- Cloud application credentials are the target for more than one-third of phishing campaigns, according to Netskope's Cloud and Threat report released Wednesday. The research was collected from annonymized usage data from the Netskope Security Cloud platform between January 2020 and Dec. 31, 2020. Netskope data drew on insights from "millions of users," the company said.
- At the end of 2020, 61% of malware was delivered via cloud-based apps, compared to 48% in Q1 2020, according to the report. Microsoft OneDrive, Amazon S3, Microsoft Sharepoint, Box and GitHub were among the most popular apps used to deliver malware.
- In 2020, 13% of phishing pages were found in cloud services, according to Netskope. Hackers are successful in cloud-based phishing and malware attacks because they pursue "trusted domains, valid certificates, and the practice of allow-listing popular apps to bypass inline defenses only reduces friction for attack success," according to the report.
Phishing and malware pushed companies to focus on protecting endpoints and assessing cloud storage security, especially in a remote work environment.
Hackers targeting cloud app credentials hide in plain sight because they can avoid phishing-detection solutions. Using familiar-looking domains or websites accompanied by HTTPS certificates are the perfect place for phishing attacks to hide, according to Check Point.

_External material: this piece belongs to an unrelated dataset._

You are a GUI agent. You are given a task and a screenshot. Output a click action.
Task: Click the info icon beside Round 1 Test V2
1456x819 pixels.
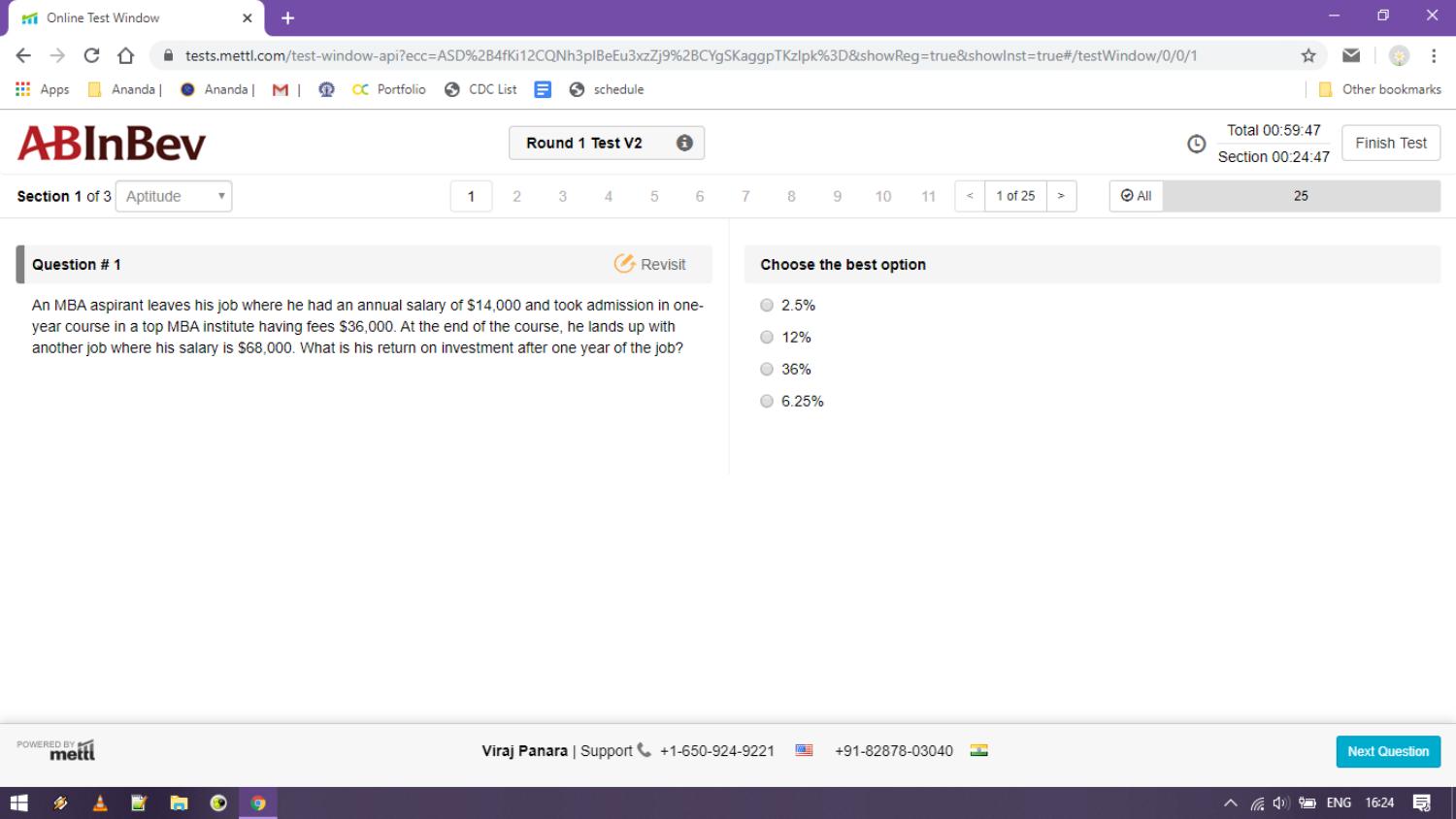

Hackers latch onto public cloud services, such as Google Cloud or Microsoft Azure, for hosting the phishing pages.
"The attackers can overcome this obstacle and disguise their malicious intent, improving their chances of ensnaring even security-savvy victims," said Check Point.
The remote workforce set up a perfect storm for hackers with unfettered access to the cloud. The use of cloud-based applications increased 20% year over year in 2020, according to the report. Organizations with between 500 and 2,000 employees use 664 "distinct cloud apps" monthly.
Before the pandemic sent employees home, for companies that are cloud-first or cloud-only, there was no local infrastructure tying them to an office, said Barak Engel, founder and chief geek at EAmmune, while speaking on a virtual SANS Institute fireside chat in January.
Organizations unaccustomed to that cloud-only model, where they still manage a local IT infrastructure, likely feel "there's an increased attack surface because you're not used to that," said Engel. "I'm just not sure how much of it is an actual increase in the attack surface" versus what is perceived as an increase in attack surface. "One may not match the other," he said.
The high volume of cloud apps doesn't directly correlate with weakened security. It's the quality of the apps that matter. Nearly half of the apps used in enterprises were ranked as having a poor Cloud Confidence Index (CCI), according to Netskope.
The company uses the CCI audit to compare cloud services against their peers in security. Of those low-graded apps found in the enterprise, the top apps employees upload data to include Yahoo Mail, ILovePDF and PDF to PNG.